The woman nodded, her greasy hair escaping her hat.
“Thank you.” Peyton passed the baby to Raji. “Tuck her inside your coat, up against your body. Make sure she can breathe but try to get her warm.”
Raji took the baby and tucked her inside of her coat. The baby stank of a very dirty diaper, and her soft skin was icy against Raji’s chest. She held the infant as carefully and yet tightly as she could, pulling her arms inside her coat and leaving the empty sleeves to protect the baby as much as possible. She tried to evaluate the baby, to check her vitals, but getting her warm seemed most important. The baby was certainly breathing as she wailed. No respiratory distress, anyway.
Peyton said, “I’m just going to make a quick phone call.”
“No police,” the woman said. “No government.”
“No, not the police,” Peyton said, so gently. “An old friend of mine. Jennifer,” he said into the phone. “Hey, I was out walking in Central Park, and I found a person here with a baby who could definitely use your services. No police, all right? No government.”
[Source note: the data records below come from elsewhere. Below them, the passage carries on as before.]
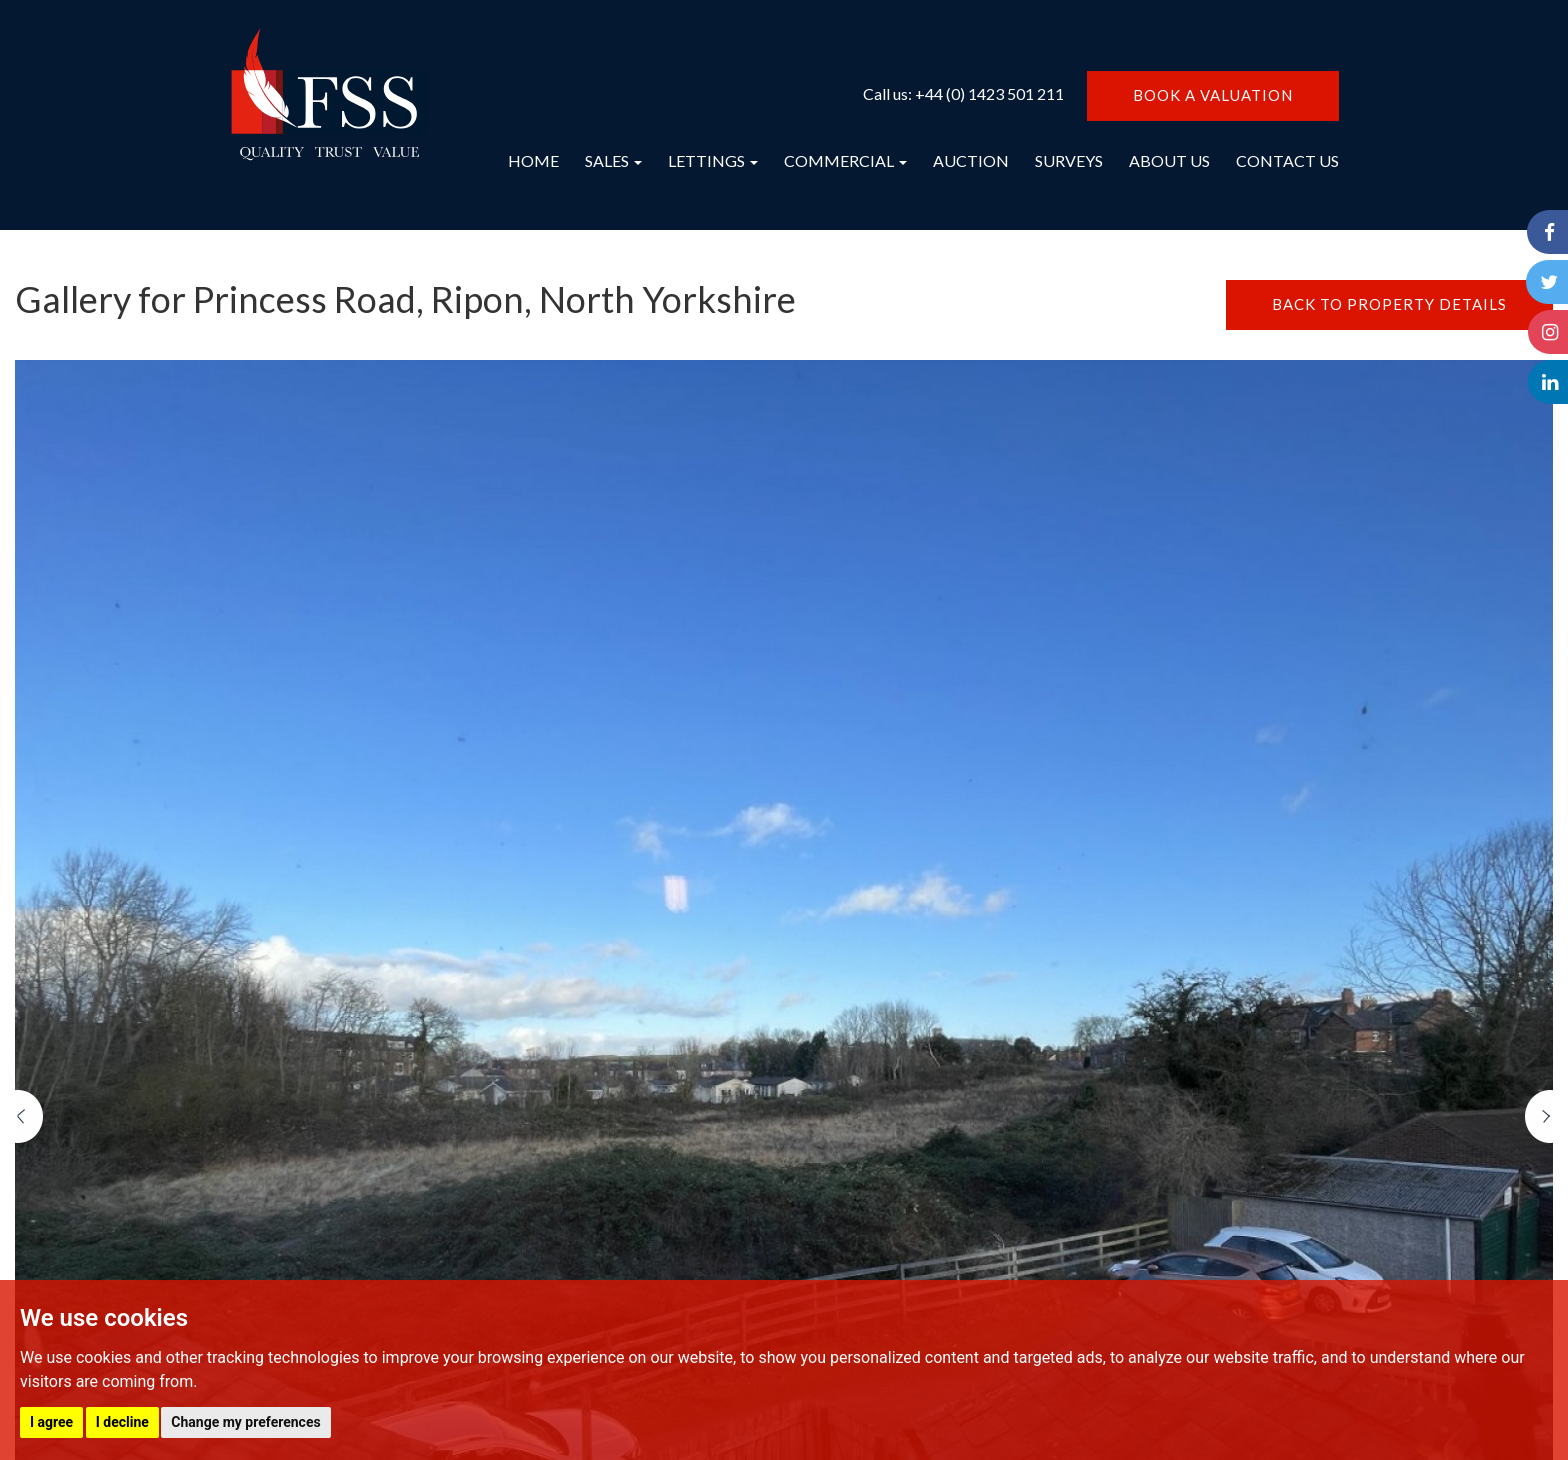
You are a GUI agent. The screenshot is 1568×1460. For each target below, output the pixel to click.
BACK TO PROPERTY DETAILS (1389, 304)
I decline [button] (122, 1422)
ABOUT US (1169, 160)
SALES (613, 160)
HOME (533, 160)
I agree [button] (51, 1422)
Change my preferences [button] (245, 1422)
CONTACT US (1287, 160)
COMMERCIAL (845, 160)
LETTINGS (713, 160)
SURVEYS (1069, 160)
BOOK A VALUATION (1213, 95)
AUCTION (971, 160)
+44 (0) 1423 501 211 (989, 93)
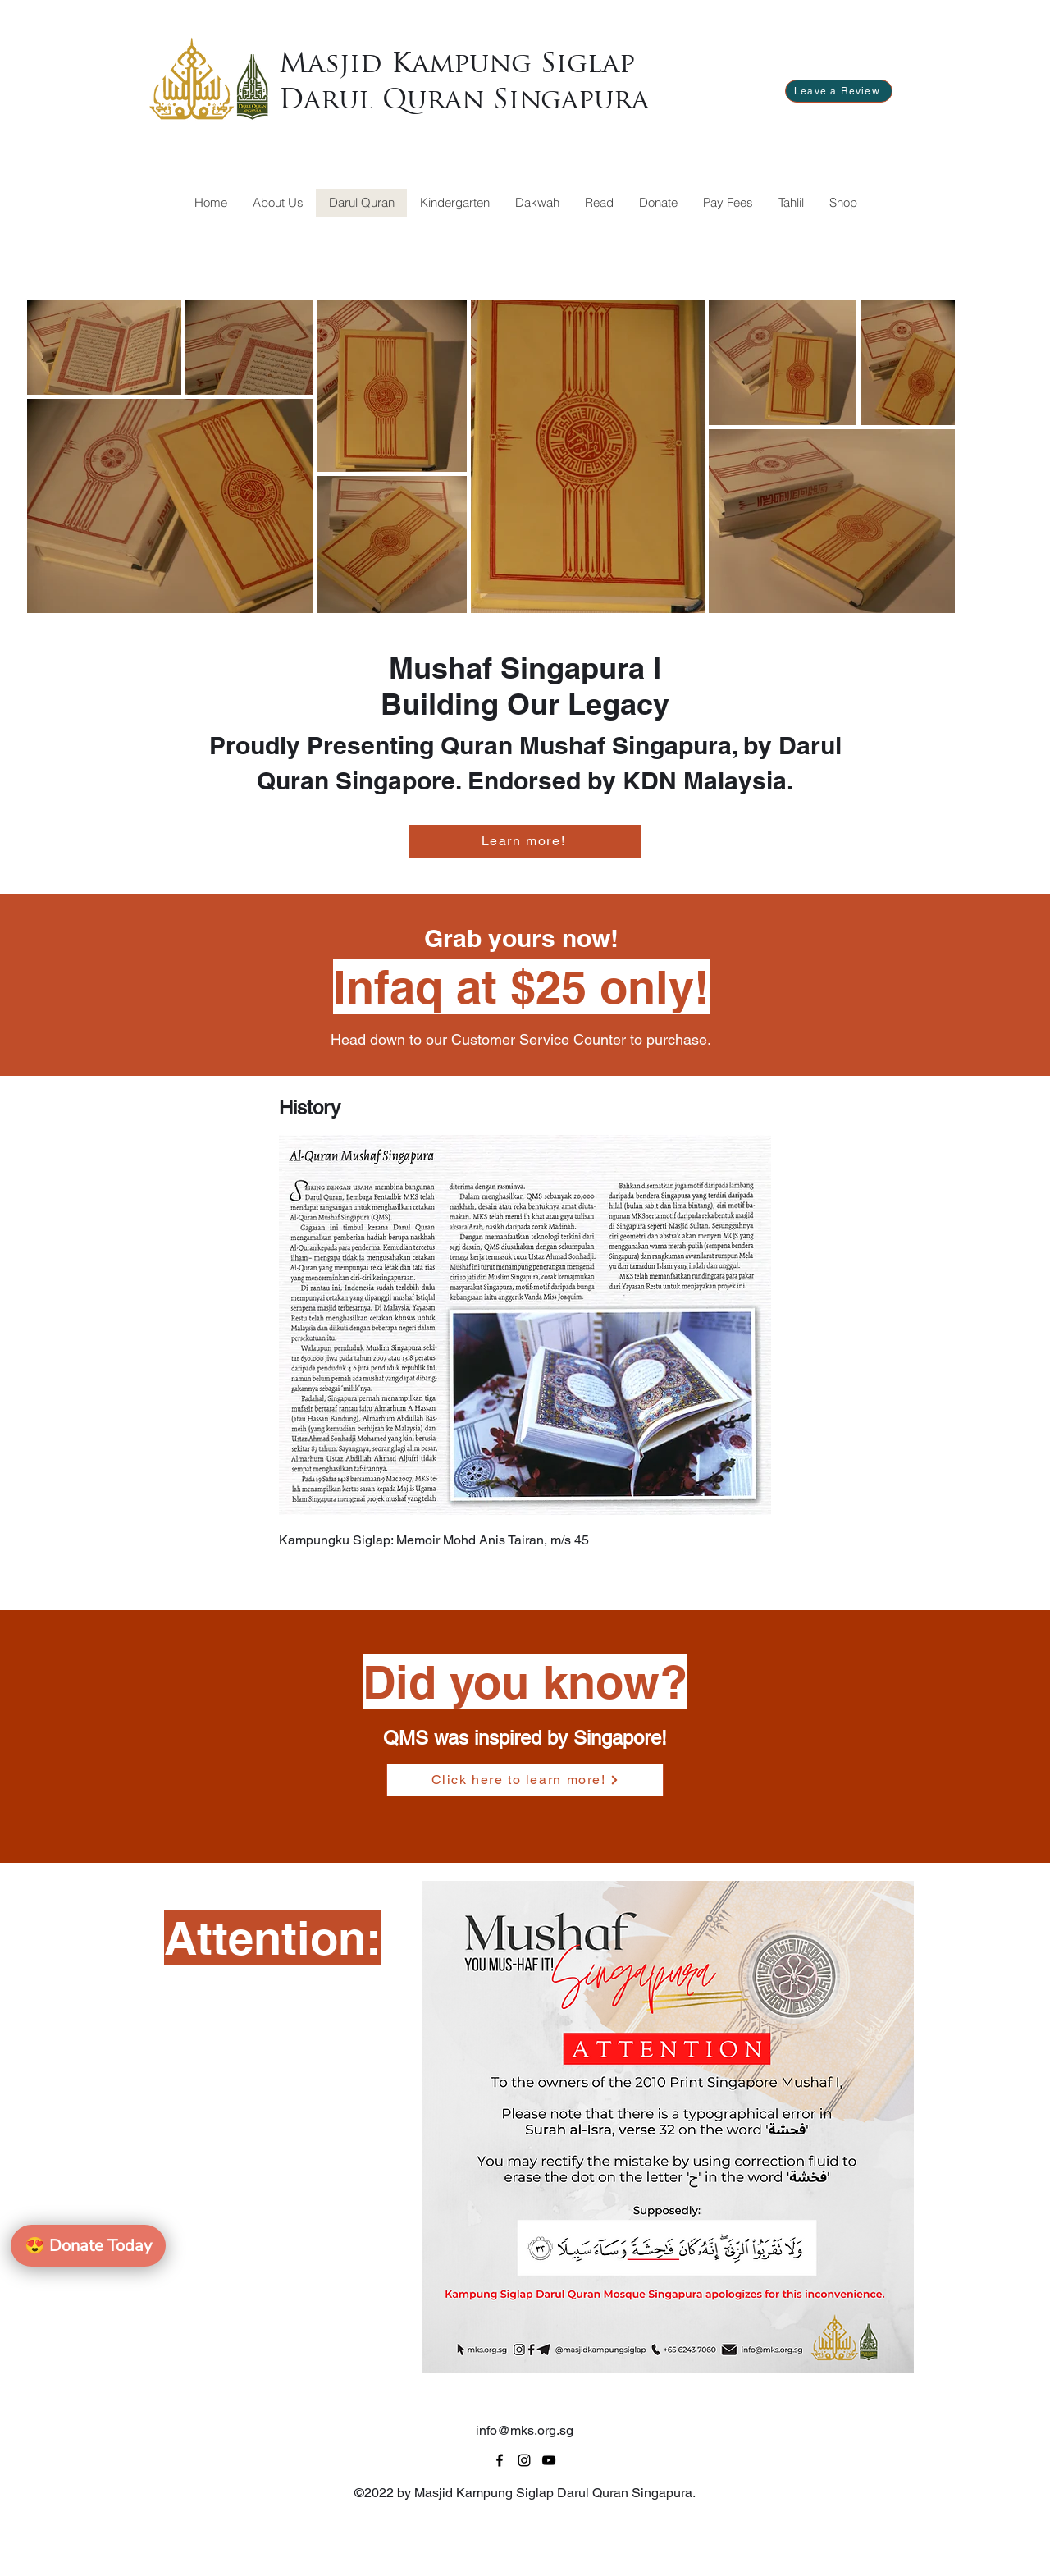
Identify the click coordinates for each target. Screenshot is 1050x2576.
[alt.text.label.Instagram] (524, 2460)
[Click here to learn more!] (525, 1780)
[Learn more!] (525, 841)
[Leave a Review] (838, 91)
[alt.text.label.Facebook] (499, 2460)
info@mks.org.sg (524, 2430)
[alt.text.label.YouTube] (549, 2460)
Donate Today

The woman settled back against the arch, satisfied.
The baby settled down and nuzzled against Raji, hiccupping just enough sad little cries to reassure Raji that she was still breathing in there.
A few minutes later, very few minutes considering how far into Central Park they were, four people drove up on snowmobiles.
One woman hopped off and surveyed Peyton standing in the brutal cold in just a sweater. “Jesus Christ, Peyton. Vivica, get him a blanket. Is this our friend?”
“Yes, Jennifer,” Peyton said. “Raji is holding the baby.”
“Breathing?” Jennifer asked.
“Yes.”
“Thank you, sweet Saint Jude.” Jennifer crouched down. “Honey, what’s your name?”
Another woman slapped a folded blanket at Peyton’s midsection and walked over to Raji. “I hear you’ve got the baby?”
Raji nodded. “She’s inside my coat.”
The woman nodded. “This is unusual, but I’m going to ask you to accompany me to an—” She looked back at the mentally ill woman huddled under the arch and dropped her voice. “—ambulance who will take the baby to a hospital. We don’t want to expose the baby to the elements any more than we have to.”